If you look closely at the (cited) SI brochure you will see that the SI unit is Ampere. Ampere turn is a colloquial form which should be avoided. If I have no contraddiction I will change the text. --Alkemyst

I think you're right, so I fixed it for you. I hope you don't mind me stealing your thunder. --Heron 16:57, 21 August 2006 (UTC)
SI unit = A (ampere) and MKS unit = At (ampere turn) —Preceding unsigned comment added by 82.227.182.208 (talk) 21:50, 18 February 2010 (UTC)

## NO FRAKTUR

Fraktur, without question, is the most disgusting font to ever use for maths. Its unreadable, unreproductable and destroys the appearance of the equation. Whoever did, please × ∞ NEVER × ∞ use it again. I will obliterate all fraktur notation in physics equations, and replace with mathcal. If it doesn't matter what you call a variable then don't use something so stupid. Thank you. F=q(E+v^B) (talk) 08:12, 22 September 2011 (UTC)

## Reluctance is not comparable to resistance!

There is a common misconception that just because V=IR and ${\displaystyle {\mathcal {F}}}$=ΦR look the same, the reluctance is understood to be the magnetic counterpart of resistance.

In fact, reluctance is not dissipative. An ideal inductor (pure reluctance) is a storage element. In reality, voltage applied to an inductor results in flux change not flux. And current in the inductor is proportional to the MMF.

(recall ${\displaystyle V=N{\frac {d\phi }{dt}}}$)

As a result, what is really happening is that ${\displaystyle {\frac {d\phi }{dt}}}$ is being integrated the same way that current is integrated in a capacitor. As a reault, the reluctance is a capacitive element and not a resistive element.

See this article and its reference paper for more. Many text books on electrical engineering, Bond graphs and modelling also mention why this is a better way to model (and understand) magnetics.

Abhijit86k (talk) 09:12, 9 May 2012 (UTC)

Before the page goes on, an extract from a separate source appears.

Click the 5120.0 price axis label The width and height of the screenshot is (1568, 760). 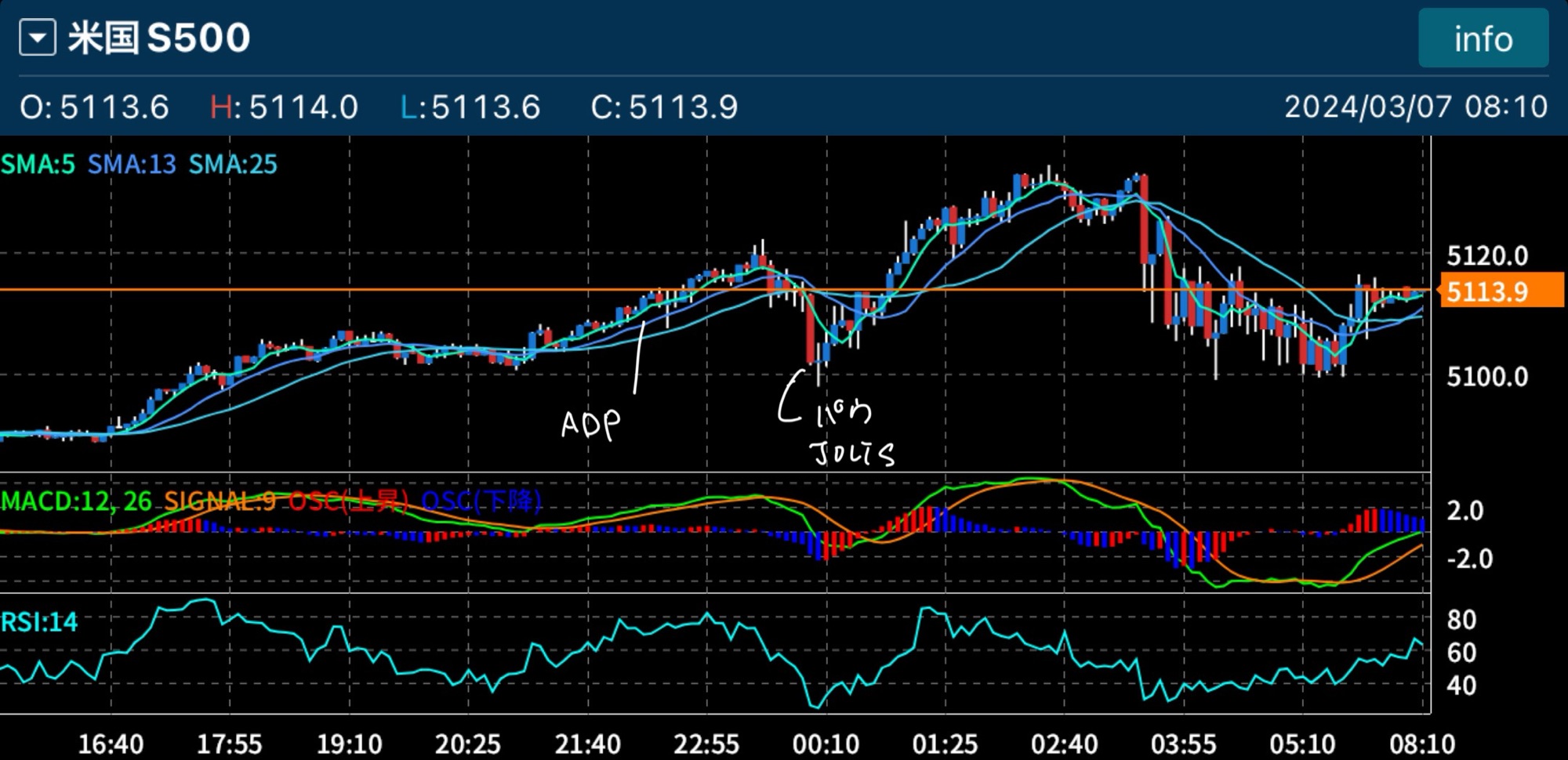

## Electromotive Force, emf, relation to Magnetomotive Force not clear

On the second paragraph, suddenly, the concept of electromotive force is introduced. The relationship between magnetomotive force and the electromotive force is not clear and I can't understand why it has been introduced here. The colon (:) at the end of this sentence gives the sense that the 3 equations following that paragraph are somehow related to electromotive force. I don't know how to fix the write-up but it has to be fixed.